Task inputs:
*****

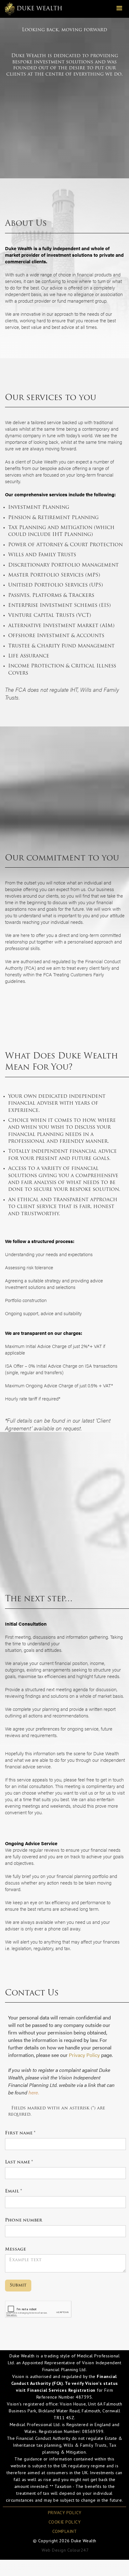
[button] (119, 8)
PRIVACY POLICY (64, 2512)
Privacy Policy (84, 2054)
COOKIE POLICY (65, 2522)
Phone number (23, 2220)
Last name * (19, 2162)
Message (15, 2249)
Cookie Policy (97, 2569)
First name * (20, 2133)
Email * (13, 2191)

*****

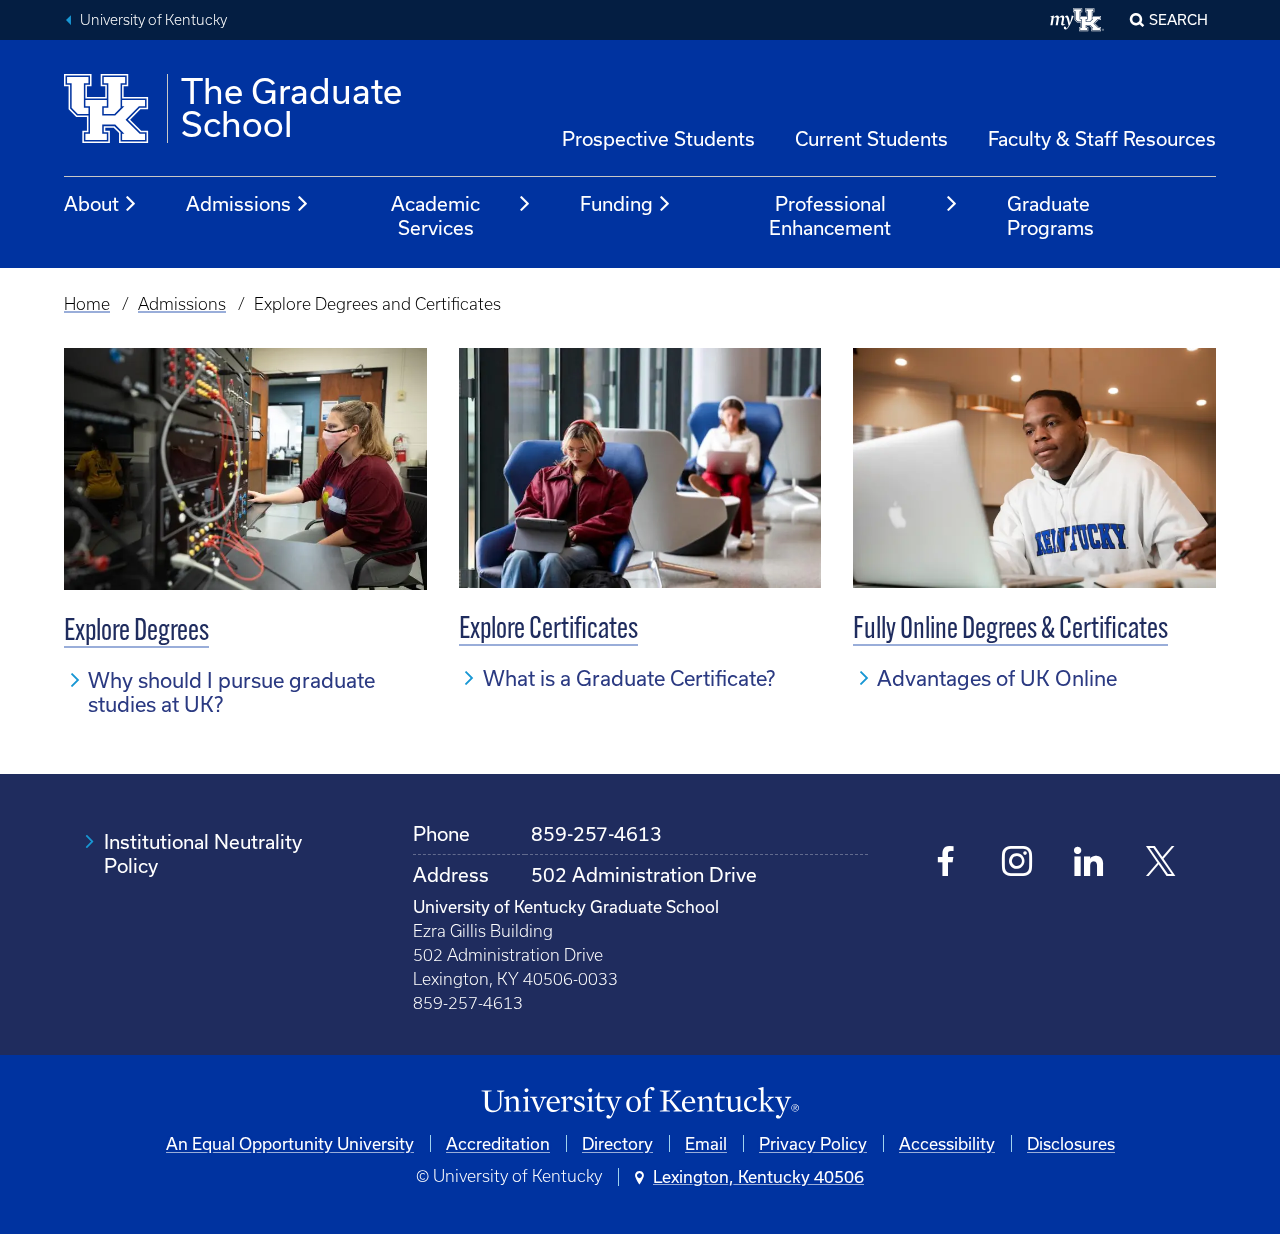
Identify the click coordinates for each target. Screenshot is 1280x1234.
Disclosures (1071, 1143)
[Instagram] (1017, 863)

*****

Task item:
Given the records above, return exactly the lines starting at the line containing "[button] (119, 8)" and ending at the line containing "Email * (13, 2191)", including both.

Result for this task:
[button] (119, 8)
PRIVACY POLICY (64, 2512)
Privacy Policy (84, 2054)
COOKIE POLICY (65, 2522)
Phone number (23, 2220)
Last name * (19, 2162)
Message (15, 2249)
Cookie Policy (97, 2569)
First name * (20, 2133)
Email * (13, 2191)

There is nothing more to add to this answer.